> Problem statement
Every line of the records below that holds the word "computer" belongs in the answer.

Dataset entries
============================================================
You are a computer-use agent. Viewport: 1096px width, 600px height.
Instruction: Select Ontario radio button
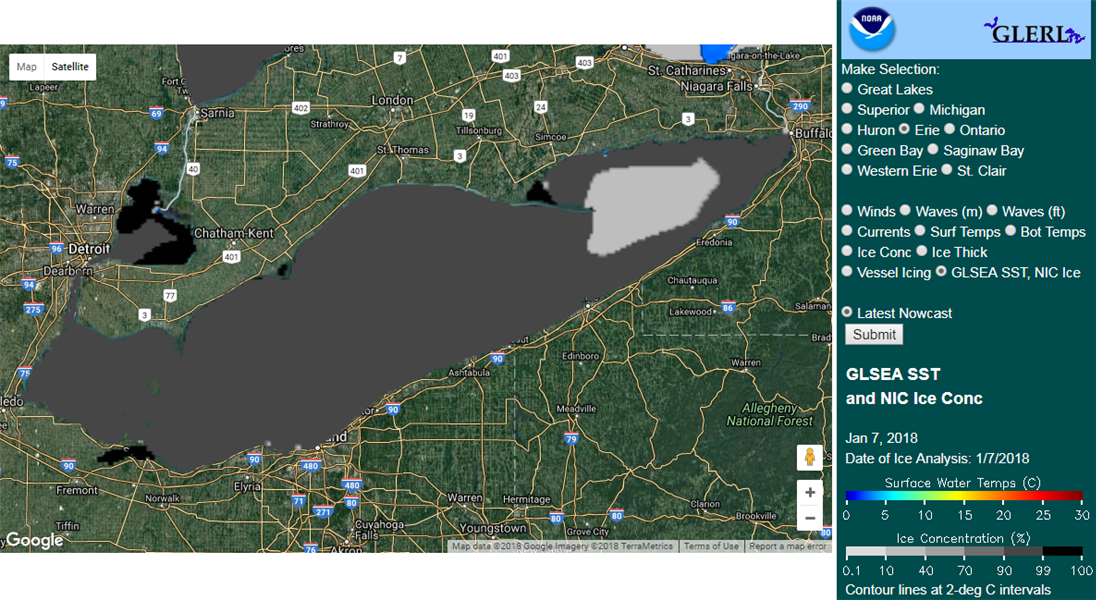point(950,130)

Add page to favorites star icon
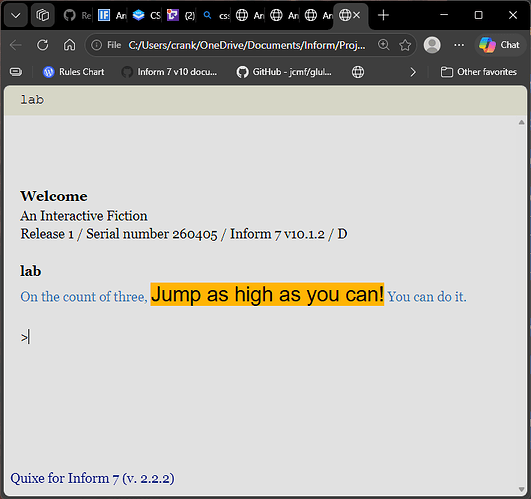[405, 45]
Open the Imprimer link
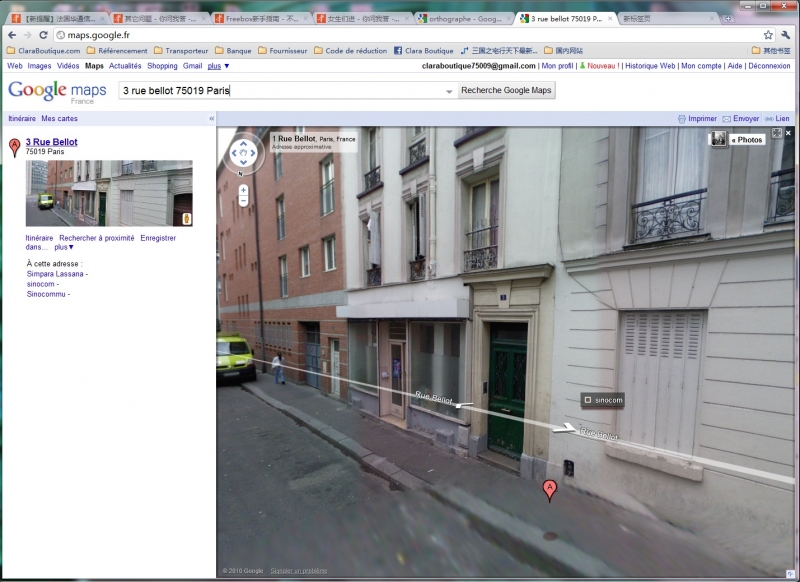 point(698,118)
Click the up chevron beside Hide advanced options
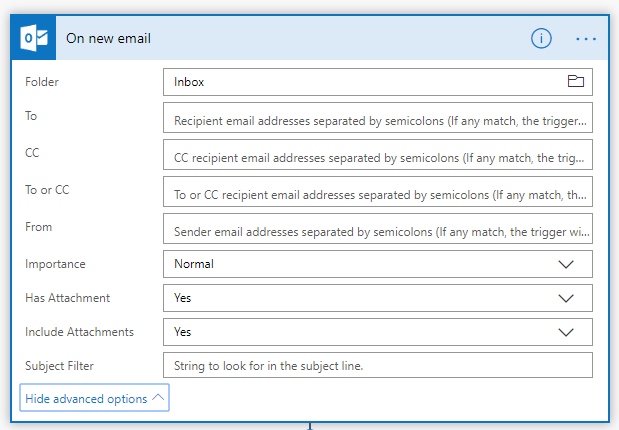619x430 pixels. tap(158, 398)
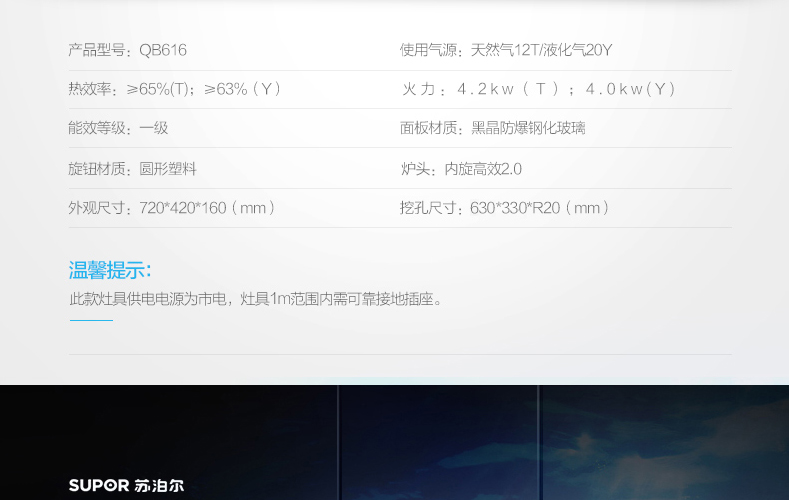
Task: Click the right panel of dark banner
Action: (x=664, y=442)
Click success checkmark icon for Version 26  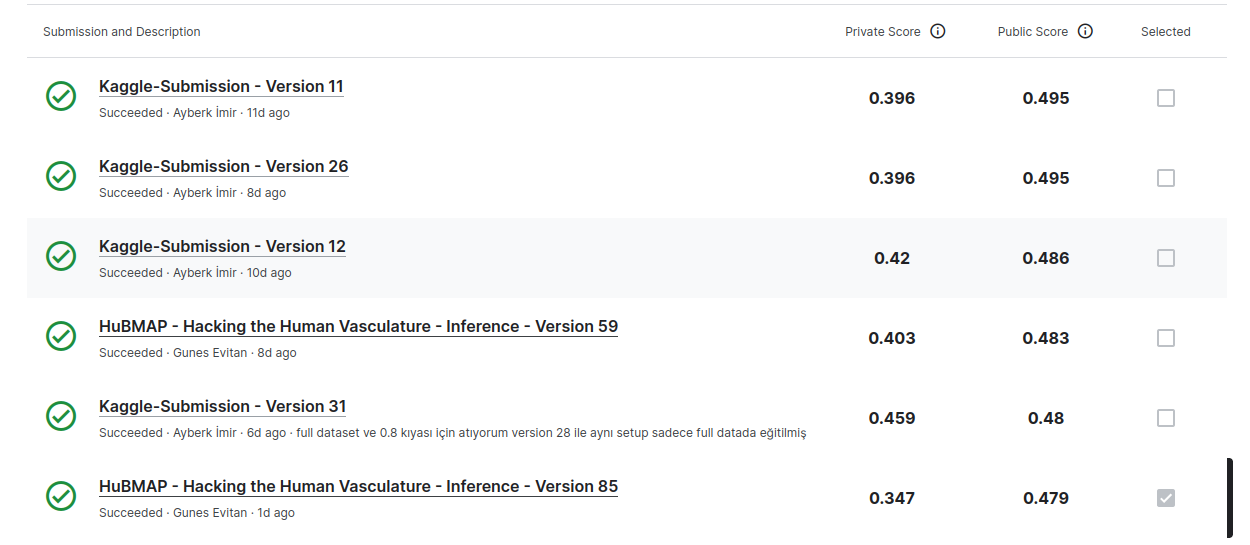(x=61, y=176)
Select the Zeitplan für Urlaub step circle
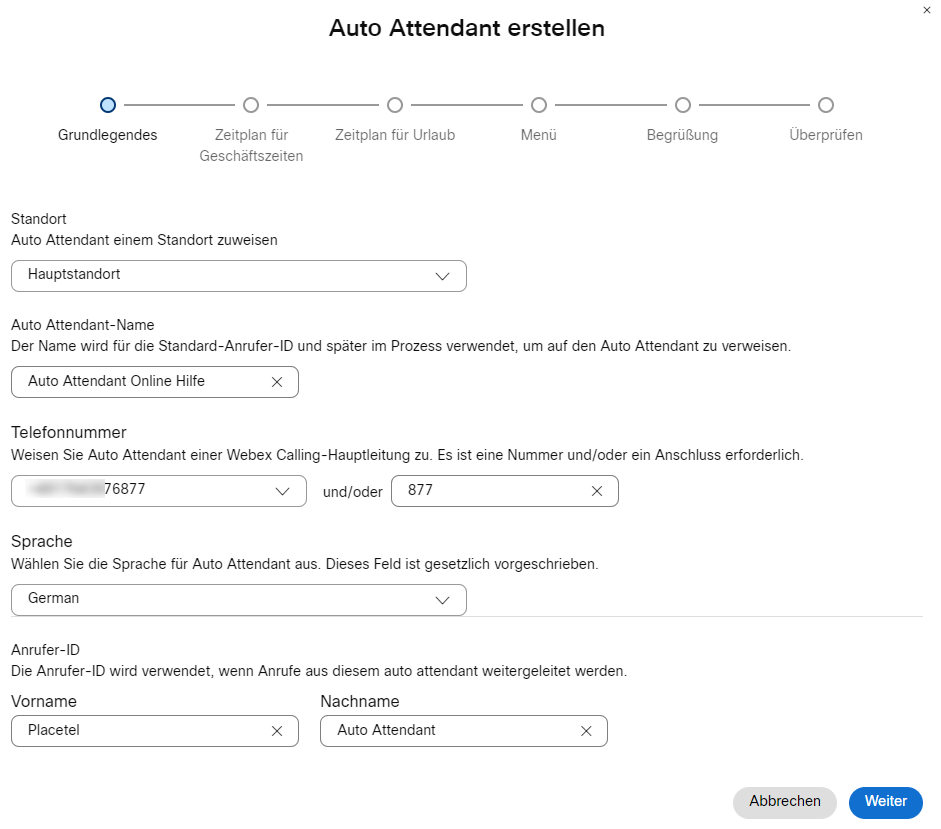Screen dimensions: 941x829 (395, 105)
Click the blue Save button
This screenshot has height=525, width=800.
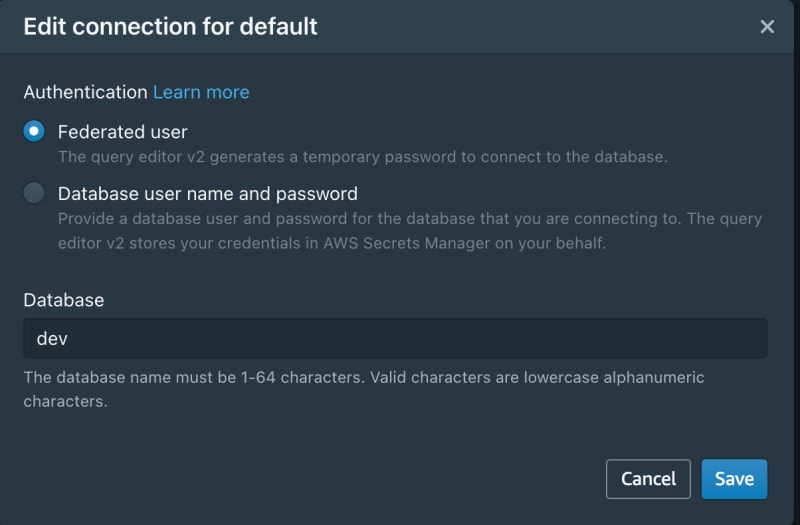(734, 479)
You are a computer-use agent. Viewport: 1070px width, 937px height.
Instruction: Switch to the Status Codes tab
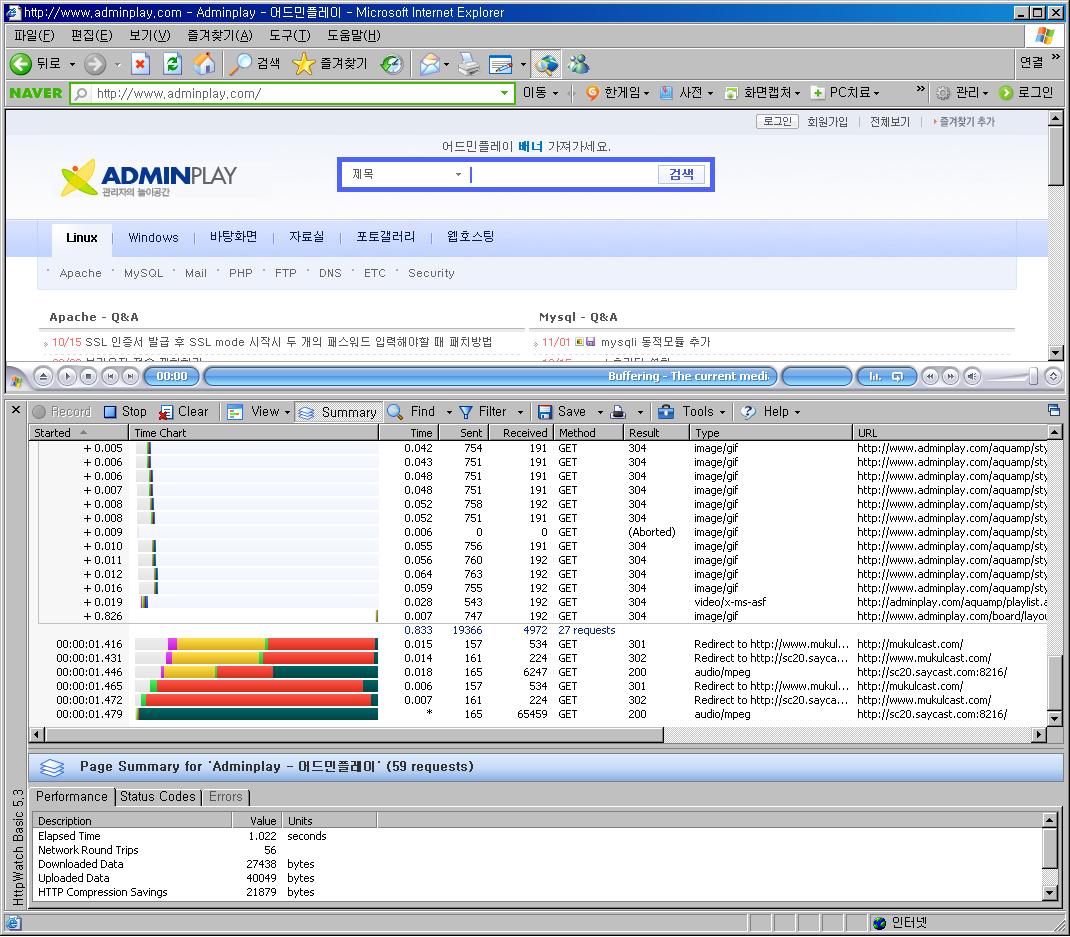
============================================================
> Reply to the exercise
You are a computer-use agent. Viewport: 1096px width, 600px height.
You are a computer-use agent. Viewport: 1070px width, 937px height.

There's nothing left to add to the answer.